══ TASK INPUT

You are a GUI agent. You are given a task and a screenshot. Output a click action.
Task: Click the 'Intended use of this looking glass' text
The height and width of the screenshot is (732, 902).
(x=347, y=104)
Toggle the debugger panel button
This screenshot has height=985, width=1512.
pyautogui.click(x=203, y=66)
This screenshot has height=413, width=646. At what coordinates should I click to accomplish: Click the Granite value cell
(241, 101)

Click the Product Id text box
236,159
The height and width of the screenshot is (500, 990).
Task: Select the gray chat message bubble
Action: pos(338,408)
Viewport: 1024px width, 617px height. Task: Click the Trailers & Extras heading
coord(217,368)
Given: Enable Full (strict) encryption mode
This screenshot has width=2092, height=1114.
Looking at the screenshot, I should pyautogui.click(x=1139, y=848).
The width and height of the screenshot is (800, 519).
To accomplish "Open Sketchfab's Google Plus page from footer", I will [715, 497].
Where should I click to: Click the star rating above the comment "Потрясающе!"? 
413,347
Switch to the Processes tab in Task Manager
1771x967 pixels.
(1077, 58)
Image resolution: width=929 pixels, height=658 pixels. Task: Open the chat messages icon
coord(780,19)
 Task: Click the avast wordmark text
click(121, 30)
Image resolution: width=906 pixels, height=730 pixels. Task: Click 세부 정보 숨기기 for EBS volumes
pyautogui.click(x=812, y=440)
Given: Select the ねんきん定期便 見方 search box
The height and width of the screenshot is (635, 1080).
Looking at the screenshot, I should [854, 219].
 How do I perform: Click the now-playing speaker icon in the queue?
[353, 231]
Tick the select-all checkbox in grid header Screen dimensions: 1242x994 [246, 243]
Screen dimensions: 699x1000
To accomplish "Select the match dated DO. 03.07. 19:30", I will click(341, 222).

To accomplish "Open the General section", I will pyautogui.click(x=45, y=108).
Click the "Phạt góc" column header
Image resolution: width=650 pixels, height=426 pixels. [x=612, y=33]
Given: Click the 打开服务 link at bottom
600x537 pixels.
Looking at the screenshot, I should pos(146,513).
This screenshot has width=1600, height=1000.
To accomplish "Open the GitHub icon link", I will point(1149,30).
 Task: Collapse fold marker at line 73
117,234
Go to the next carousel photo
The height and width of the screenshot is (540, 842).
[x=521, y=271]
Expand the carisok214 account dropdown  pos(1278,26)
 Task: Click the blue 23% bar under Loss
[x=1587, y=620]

════

## TASK TO COMPLETE
Output the rows above as a JSON list of strings, one string per line, leaving out blank lines.

## TASK OUTPUT
[
  "You are a GUI agent. You are given a task and a screenshot. Output a click action.",
  "Task: Click the 'Intended use of this looking glass' text",
  "The height and width of the screenshot is (732, 902).",
  "(x=347, y=104)",
  "Toggle the debugger panel button",
  "This screenshot has height=985, width=1512.",
  "pyautogui.click(x=203, y=66)",
  "This screenshot has height=413, width=646. At what coordinates should I click to accomplish: Click the Granite value cell",
  "(241, 101)",
  "Click the Product Id text box",
  "236,159",
  "The height and width of the screenshot is (500, 990).",
  "Task: Select the gray chat message bubble",
  "Action: pos(338,408)",
  "Viewport: 1024px width, 617px height. Task: Click the Trailers & Extras heading",
  "coord(217,368)",
  "Given: Enable Full (strict) encryption mode",
  "This screenshot has width=2092, height=1114.",
  "Looking at the screenshot, I should pyautogui.click(x=1139, y=848).",
  "The width and height of the screenshot is (800, 519).",
  "To accomplish \"Open Sketchfab's Google Plus page from footer\", I will [715, 497].",
  "Where should I click to: Click the star rating above the comment \"Потрясающе!\"? ",
  "413,347",
  "Switch to the Processes tab in Task Manager",
  "1771x967 pixels.",
  "(1077, 58)",
  "Image resolution: width=929 pixels, height=658 pixels. Task: Open the chat messages icon",
  "coord(780,19)",
  " Task: Click the avast wordmark text",
  "click(121, 30)",
  "Image resolution: width=906 pixels, height=730 pixels. Task: Click 세부 정보 숨기기 for EBS volumes",
  "pyautogui.click(x=812, y=440)",
  "Given: Select the ねんきん定期便 見方 search box",
  "The height and width of the screenshot is (635, 1080).",
  "Looking at the screenshot, I should [854, 219].",
  " How do I perform: Click the now-playing speaker icon in the queue?",
  "[353, 231]",
  "Tick the select-all checkbox in grid header Screen dimensions: 1242x994 [246, 243]",
  "Screen dimensions: 699x1000",
  "To accomplish \"Select the match dated DO. 03.07. 19:30\", I will click(341, 222).",
  "To accomplish \"Open the General section\", I will pyautogui.click(x=45, y=108).",
  "Click the \"Phạt góc\" column header",
  "Image resolution: width=650 pixels, height=426 pixels. [x=612, y=33]",
  "Given: Click the 打开服务 link at bottom",
  "600x537 pixels.",
  "Looking at the screenshot, I should pos(146,513).",
  "This screenshot has width=1600, height=1000.",
  "To accomplish \"Open the GitHub icon link\", I will point(1149,30).",
  " Task: Collapse fold marker at line 73",
  "117,234",
  "Go to the next carousel photo",
  "The height and width of the screenshot is (540, 842).",
  "[x=521, y=271]",
  "Expand the carisok214 account dropdown  pos(1278,26)",
  " Task: Click the blue 23% bar under Loss",
  "[x=1587, y=620]"
]